Generally, effecting change in long established cultural or social-economic relationships is a very tough endeavor. However, when those who control state power, and are invested with directing affairs of the country, clearly understand what constitutes the core strategic economic development driver they will work assiduously to effect the necessary changes. They will work to overcome resistance by lobbyists and apologists of selfish interests by building consensus between the different parties or stakeholders.  They will cater for their different and unique special interests and associated levels of power, by clearly demonstrating how everything and everyone fits into the economic jigsaw puzzle so we optimize system as a whole. Both the landlord and the rentee win. The advanced countries have achieved high levels of development because they understand the principles underlying this perspective. Ghana can and should do this quickly as well.

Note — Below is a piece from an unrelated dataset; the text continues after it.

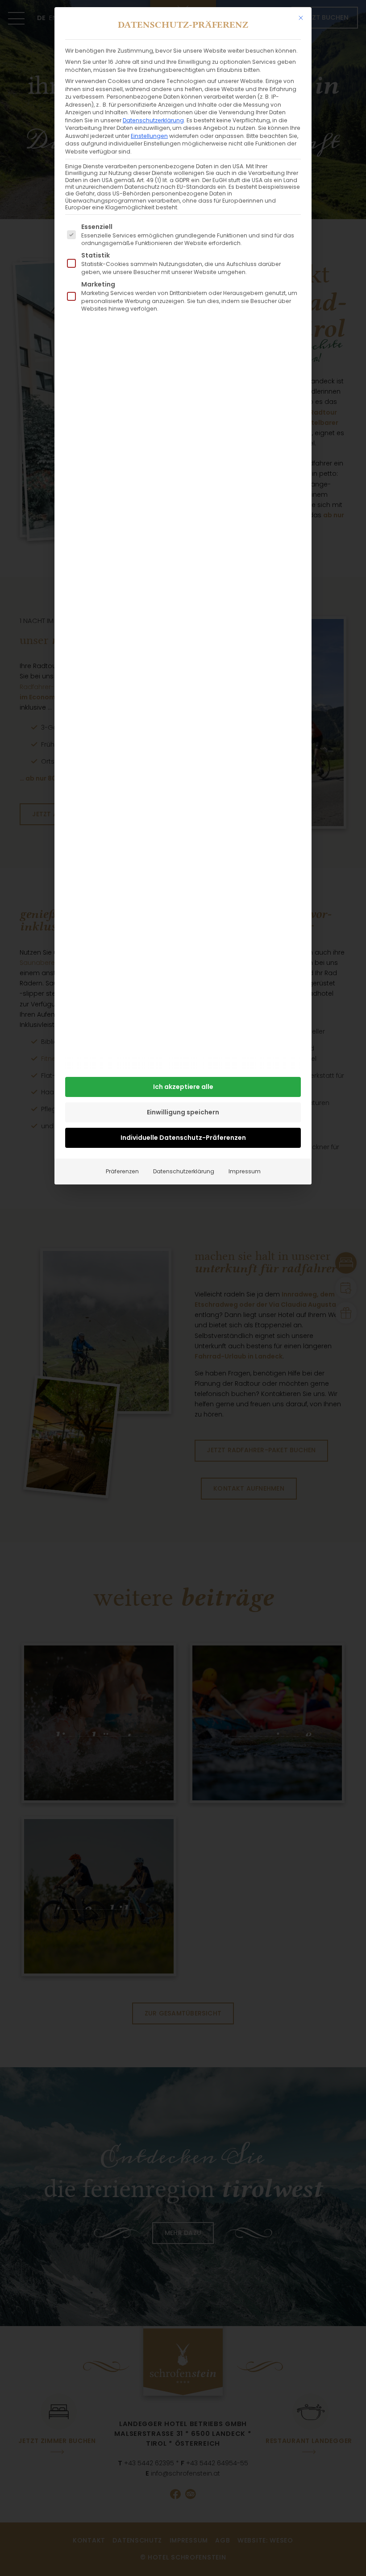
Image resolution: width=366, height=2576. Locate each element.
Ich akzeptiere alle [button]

It is important to note that anchoring development on the ‘economic perspective’ as detailed above ensures that we quickly achieve the goals of the human rights, social, moral, ethical and humanitarian and political perspectives as well concurrently.

Consumption is the key driver for development at this moment in Ghana’s history. As long as we do not understand this we will continue to fail to change the plight of the ordinary worker, extricate ourselves from our economic bondage or eradicate poverty and unnecessary suffering. ‘Ghana beyond aid’ will remain a pipe dream!!!